Start of Block
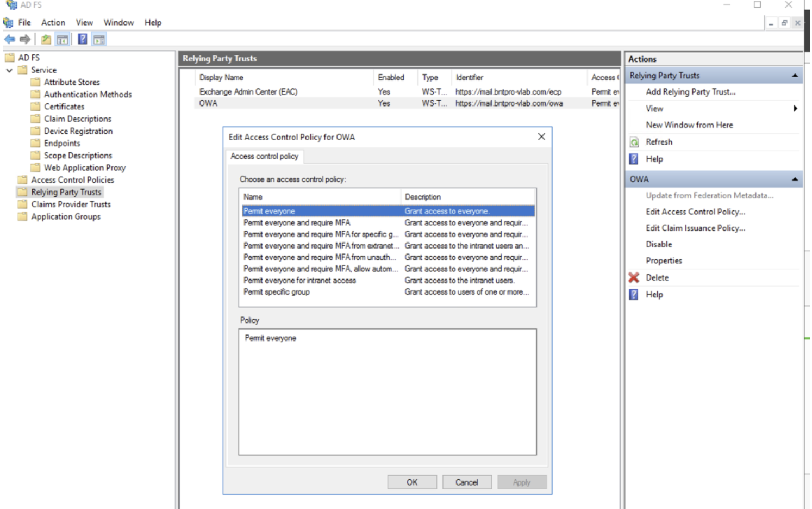The image size is (812, 509).
Task: Collapse the OWA actions section
Action: 795,179
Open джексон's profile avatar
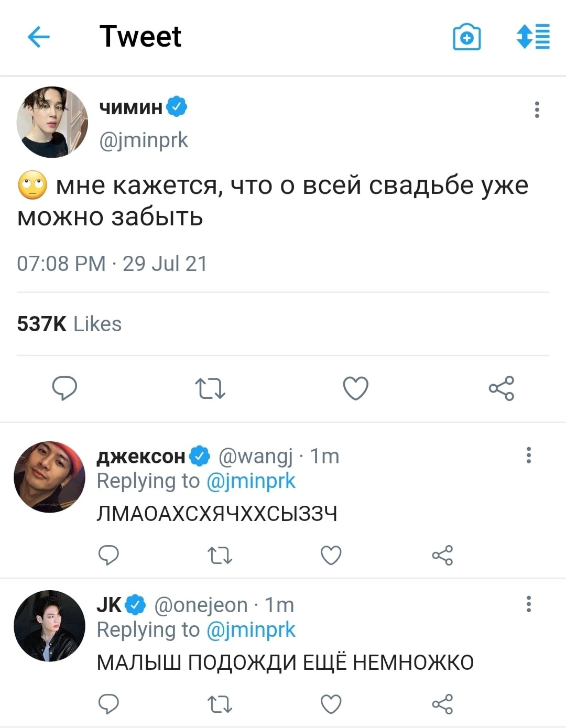This screenshot has height=728, width=566. click(x=50, y=477)
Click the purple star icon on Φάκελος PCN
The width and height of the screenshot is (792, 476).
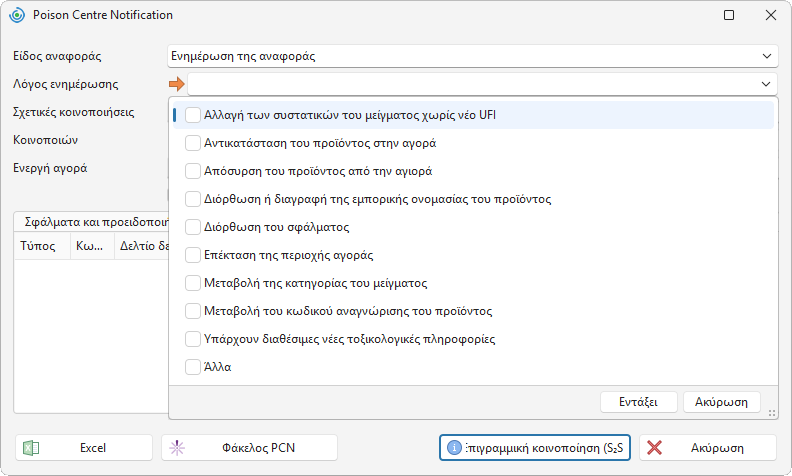(x=177, y=448)
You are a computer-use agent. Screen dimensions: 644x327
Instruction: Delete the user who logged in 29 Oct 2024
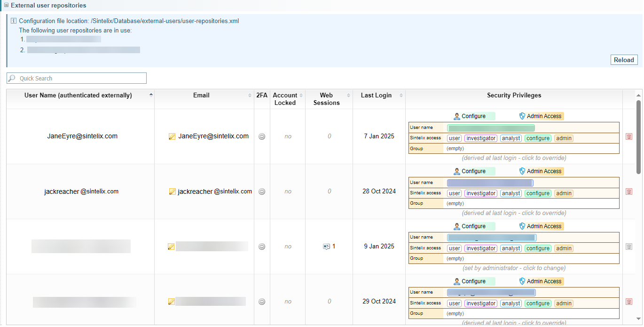(x=628, y=302)
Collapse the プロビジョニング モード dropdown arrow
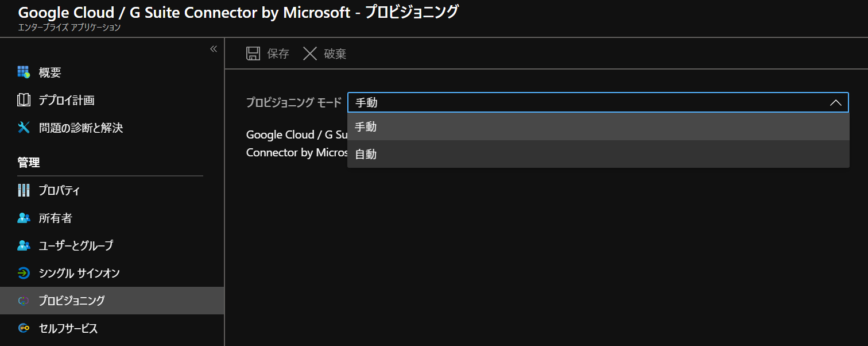The height and width of the screenshot is (346, 868). pyautogui.click(x=836, y=103)
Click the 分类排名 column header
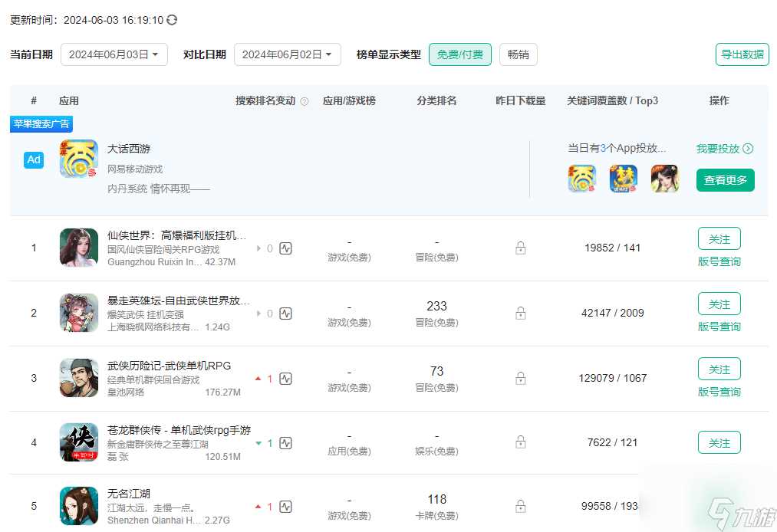 tap(436, 100)
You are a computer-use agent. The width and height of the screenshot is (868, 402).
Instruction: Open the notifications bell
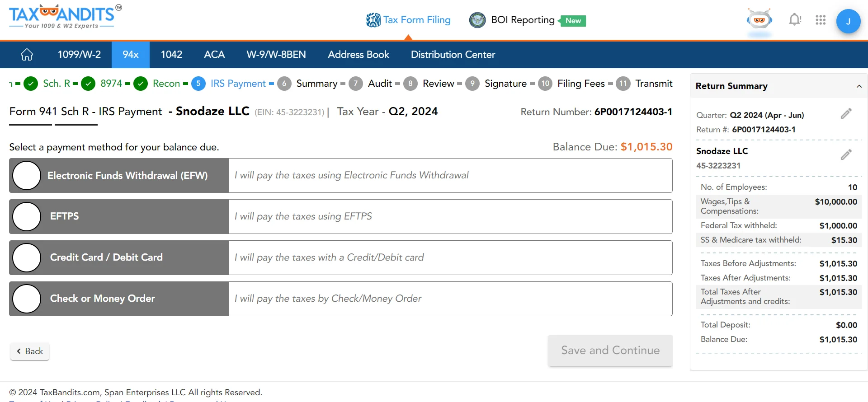(794, 20)
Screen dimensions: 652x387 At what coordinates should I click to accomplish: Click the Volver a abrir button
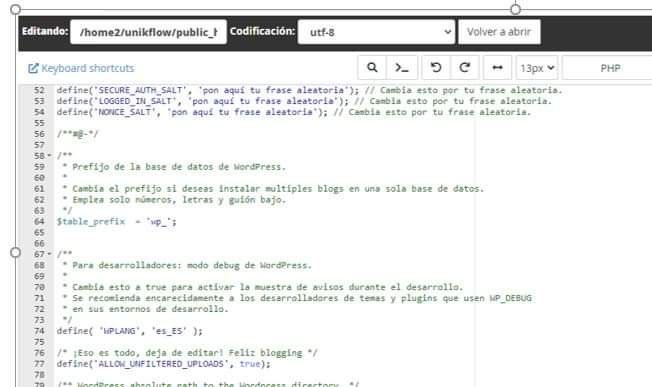coord(499,32)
End of Block
### [Action item]
Nothing but the lines from the line containing "Screen dimensions: 652x387" through the last line of the material may be output, and they must be copied exactly, without pictures.

### [Answer space]
Screen dimensions: 652x387 At what coordinates should I click to accomplish: Click the Volver a abrir button
coord(499,32)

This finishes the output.